Oscar Roundtable: Things are hopeless, cars get plugged in to Tesla, and Bruce Springsteen on political comedy

Ready to Report Oscars let pundits down If you missed Monday night’s Oscar show, the story was the same. It seemed like every time an environmental-themed award was announced, the show ended with even…

Oscar Roundtable: Things are hopeless, cars get plugged in to Tesla, and Bruce Springsteen on political comedy

Ready to Report

Oscars let pundits down

If you missed Monday night’s Oscar show, the story was the same. It seemed like every time an environmental-themed award was announced, the show ended with even more of that weird “A Better Way to Do It” song.

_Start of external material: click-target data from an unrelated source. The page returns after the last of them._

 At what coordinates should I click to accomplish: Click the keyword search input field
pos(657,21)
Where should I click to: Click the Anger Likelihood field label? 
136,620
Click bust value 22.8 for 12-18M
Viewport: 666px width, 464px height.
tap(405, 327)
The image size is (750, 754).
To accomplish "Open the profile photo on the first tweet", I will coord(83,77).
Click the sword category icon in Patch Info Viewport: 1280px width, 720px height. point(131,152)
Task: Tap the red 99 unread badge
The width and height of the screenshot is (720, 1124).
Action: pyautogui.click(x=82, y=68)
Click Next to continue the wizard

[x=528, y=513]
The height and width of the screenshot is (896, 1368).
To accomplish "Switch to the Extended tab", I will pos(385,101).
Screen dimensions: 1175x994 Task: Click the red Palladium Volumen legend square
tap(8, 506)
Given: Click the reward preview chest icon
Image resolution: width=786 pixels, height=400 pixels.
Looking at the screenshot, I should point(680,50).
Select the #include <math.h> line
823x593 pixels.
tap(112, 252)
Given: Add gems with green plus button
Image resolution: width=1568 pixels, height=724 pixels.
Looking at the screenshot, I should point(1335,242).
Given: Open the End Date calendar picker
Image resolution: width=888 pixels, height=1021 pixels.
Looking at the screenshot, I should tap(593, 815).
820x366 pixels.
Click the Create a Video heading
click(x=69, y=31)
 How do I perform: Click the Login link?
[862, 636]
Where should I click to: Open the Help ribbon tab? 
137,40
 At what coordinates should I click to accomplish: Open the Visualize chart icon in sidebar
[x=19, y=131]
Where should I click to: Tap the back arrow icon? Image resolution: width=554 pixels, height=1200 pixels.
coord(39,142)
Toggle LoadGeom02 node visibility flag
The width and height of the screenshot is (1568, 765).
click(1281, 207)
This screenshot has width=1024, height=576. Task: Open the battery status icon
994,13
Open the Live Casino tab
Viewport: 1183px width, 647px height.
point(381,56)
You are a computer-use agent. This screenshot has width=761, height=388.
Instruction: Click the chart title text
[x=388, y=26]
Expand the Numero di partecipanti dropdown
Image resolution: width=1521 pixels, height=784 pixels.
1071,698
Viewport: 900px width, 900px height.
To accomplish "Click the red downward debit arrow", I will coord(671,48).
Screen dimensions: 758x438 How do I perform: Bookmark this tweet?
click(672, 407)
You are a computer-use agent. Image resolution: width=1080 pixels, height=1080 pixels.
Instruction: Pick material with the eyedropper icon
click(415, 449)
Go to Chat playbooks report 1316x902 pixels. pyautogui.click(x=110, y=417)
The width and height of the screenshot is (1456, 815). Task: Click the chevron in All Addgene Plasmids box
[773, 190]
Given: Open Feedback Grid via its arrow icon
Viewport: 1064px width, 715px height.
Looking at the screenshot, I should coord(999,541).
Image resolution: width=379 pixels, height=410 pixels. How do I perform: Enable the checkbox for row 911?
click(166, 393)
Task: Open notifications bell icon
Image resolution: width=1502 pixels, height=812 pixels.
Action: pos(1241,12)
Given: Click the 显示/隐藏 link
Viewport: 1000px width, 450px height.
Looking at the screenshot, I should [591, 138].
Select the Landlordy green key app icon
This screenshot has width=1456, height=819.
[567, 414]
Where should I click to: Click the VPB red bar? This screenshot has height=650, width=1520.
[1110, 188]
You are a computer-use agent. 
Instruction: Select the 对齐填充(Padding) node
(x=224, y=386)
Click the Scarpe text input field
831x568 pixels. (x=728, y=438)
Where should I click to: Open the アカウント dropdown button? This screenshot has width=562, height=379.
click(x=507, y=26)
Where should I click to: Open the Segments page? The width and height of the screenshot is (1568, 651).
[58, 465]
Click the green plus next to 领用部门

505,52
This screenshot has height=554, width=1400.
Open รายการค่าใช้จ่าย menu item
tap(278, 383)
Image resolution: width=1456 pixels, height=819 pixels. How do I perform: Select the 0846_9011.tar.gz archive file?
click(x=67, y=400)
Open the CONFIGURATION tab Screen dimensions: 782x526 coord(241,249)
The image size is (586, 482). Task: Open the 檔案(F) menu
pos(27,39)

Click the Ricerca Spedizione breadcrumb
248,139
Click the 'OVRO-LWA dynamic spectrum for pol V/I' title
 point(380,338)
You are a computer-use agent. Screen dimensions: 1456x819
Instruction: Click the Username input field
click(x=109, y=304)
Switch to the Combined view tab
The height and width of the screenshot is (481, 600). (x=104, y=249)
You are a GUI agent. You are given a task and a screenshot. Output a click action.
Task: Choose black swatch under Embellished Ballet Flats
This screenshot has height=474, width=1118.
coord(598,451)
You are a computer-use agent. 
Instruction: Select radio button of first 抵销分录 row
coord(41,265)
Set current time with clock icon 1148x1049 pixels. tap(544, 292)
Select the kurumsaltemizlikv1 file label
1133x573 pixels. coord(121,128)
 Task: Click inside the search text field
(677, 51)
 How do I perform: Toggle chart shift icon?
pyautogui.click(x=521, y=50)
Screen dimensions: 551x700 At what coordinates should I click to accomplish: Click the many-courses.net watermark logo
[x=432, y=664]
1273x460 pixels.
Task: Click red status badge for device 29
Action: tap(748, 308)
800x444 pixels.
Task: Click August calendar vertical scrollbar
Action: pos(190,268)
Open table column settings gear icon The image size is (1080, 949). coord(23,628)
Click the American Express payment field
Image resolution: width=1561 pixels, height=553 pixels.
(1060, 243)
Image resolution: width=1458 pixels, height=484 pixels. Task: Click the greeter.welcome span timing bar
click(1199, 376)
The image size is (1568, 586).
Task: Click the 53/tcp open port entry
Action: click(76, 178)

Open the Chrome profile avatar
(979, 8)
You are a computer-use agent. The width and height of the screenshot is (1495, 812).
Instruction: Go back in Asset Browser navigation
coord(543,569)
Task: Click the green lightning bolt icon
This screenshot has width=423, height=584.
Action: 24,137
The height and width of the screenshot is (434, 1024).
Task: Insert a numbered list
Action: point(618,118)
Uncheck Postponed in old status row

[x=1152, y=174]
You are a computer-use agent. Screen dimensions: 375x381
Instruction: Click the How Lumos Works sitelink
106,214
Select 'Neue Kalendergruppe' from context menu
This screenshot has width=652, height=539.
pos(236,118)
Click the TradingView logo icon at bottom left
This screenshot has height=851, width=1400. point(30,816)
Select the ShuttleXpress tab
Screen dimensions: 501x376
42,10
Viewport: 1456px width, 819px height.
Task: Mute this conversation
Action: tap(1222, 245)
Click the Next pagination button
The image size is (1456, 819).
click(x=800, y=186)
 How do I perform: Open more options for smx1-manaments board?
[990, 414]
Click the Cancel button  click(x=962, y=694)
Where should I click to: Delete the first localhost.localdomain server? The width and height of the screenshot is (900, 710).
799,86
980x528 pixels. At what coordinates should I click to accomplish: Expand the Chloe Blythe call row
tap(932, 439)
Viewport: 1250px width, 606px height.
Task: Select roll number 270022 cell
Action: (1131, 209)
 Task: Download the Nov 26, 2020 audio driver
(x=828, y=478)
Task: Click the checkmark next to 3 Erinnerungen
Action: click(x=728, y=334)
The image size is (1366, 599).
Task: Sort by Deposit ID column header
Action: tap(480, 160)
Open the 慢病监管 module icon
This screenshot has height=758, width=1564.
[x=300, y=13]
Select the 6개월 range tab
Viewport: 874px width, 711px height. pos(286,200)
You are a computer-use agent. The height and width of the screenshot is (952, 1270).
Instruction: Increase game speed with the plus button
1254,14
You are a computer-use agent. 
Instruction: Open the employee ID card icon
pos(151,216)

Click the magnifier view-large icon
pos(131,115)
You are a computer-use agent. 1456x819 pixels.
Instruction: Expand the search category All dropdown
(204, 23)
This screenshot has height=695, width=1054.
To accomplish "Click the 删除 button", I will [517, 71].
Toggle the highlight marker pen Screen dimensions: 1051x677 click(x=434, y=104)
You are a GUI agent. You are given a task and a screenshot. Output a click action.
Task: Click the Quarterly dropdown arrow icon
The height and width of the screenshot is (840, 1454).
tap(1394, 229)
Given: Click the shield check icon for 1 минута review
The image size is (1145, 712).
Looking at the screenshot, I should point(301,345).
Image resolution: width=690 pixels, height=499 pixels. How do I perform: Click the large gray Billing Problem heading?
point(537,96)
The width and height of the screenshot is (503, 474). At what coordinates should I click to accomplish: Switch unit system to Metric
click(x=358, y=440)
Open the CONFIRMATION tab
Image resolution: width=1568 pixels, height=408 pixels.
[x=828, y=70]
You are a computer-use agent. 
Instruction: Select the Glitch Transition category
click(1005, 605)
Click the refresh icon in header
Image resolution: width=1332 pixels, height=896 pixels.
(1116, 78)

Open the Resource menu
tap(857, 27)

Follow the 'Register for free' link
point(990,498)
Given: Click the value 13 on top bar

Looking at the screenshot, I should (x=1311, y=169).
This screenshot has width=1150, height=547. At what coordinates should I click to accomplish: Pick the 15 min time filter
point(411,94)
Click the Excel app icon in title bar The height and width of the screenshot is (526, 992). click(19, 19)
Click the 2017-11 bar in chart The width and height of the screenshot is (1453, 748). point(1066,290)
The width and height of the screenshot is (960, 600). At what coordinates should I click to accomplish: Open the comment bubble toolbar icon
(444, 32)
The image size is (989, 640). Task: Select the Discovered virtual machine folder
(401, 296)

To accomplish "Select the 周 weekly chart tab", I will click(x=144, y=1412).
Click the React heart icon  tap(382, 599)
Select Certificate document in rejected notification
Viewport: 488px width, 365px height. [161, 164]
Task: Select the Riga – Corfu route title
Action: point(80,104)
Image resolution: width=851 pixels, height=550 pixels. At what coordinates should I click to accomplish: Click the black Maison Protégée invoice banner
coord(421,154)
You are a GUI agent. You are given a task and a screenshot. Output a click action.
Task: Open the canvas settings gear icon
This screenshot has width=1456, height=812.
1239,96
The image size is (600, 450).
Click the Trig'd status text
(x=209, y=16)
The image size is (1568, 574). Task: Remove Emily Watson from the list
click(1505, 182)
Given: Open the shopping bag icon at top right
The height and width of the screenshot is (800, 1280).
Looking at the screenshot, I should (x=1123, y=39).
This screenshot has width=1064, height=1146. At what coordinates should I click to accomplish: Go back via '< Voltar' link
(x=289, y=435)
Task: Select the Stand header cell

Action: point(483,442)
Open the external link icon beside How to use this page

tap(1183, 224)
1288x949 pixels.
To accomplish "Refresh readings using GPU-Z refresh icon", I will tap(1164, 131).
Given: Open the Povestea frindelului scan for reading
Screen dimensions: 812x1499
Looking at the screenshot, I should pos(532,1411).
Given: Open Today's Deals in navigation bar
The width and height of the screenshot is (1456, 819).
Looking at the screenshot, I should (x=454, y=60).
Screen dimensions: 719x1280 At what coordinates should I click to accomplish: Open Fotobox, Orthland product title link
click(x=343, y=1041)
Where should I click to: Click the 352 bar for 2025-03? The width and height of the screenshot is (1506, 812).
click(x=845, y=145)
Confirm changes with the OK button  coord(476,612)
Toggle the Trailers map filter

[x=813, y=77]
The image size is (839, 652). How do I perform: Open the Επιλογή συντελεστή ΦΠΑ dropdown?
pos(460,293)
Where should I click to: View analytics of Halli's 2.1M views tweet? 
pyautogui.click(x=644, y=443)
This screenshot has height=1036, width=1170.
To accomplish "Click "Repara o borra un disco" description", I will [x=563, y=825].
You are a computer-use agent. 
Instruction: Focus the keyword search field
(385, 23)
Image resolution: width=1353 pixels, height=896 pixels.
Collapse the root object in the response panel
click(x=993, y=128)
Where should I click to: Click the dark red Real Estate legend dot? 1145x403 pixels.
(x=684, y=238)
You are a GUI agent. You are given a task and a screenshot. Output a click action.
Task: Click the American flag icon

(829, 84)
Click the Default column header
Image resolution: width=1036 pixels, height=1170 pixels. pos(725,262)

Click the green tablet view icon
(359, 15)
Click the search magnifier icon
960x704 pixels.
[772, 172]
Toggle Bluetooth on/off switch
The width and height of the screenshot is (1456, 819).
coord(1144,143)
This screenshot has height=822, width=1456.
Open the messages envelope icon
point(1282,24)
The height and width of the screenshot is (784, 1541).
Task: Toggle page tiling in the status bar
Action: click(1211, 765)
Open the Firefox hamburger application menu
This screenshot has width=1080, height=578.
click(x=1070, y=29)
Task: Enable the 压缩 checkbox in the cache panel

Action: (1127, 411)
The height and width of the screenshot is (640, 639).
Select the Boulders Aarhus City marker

With these acting and directing winners as examples, climate-conscious people now have to go on the record with their utter dismay, which they don’t deserve. At this point, it’s more fun to compare Oscar hosts Jimmy Kimmel, Kevin Hart and Jon Stewart than any worthy nominees. Are we too cynical to care about any of these errors? Uh, yes, absolutely. But it’s important that we care, and as a fan of Hollywood, I’m ready to call a moratorium on kicking the can down the road until we get this right.

Wheeling and Dealing

A striking use of a basic car trick

In other driving news, Naudig Engineering invented a dynamic retractable hardtop that, instead of opening and closing itself, extends and closes in sync with a wheel’s speed. The company expects to release the first production models early next year. We love our fixability, too.

Updated: The auto blog Jalopnik has weighed in. Here’s their take:

Doesn’t this thing look like a Transformer? With two moving engines that shift in synch with the electronic manual in direct parallel, the DP4 is a speed demon. We first saw this concept car last year, and we got excited when we saw GM recently announced it was taking a second look at the concept.

National accounts of layoffs

In the week leading up to Friday’s release of the Bureau of Labor Statistics’ July employment report, the corporations of the United States and its contractors lay off a whole bunch of workers. In all, 92,400 people lost their jobs. Based on the history of layoffs, the loss of 92,400 jobs in just two weeks might not be representative of the downward trend the U.S. economy has seen of late.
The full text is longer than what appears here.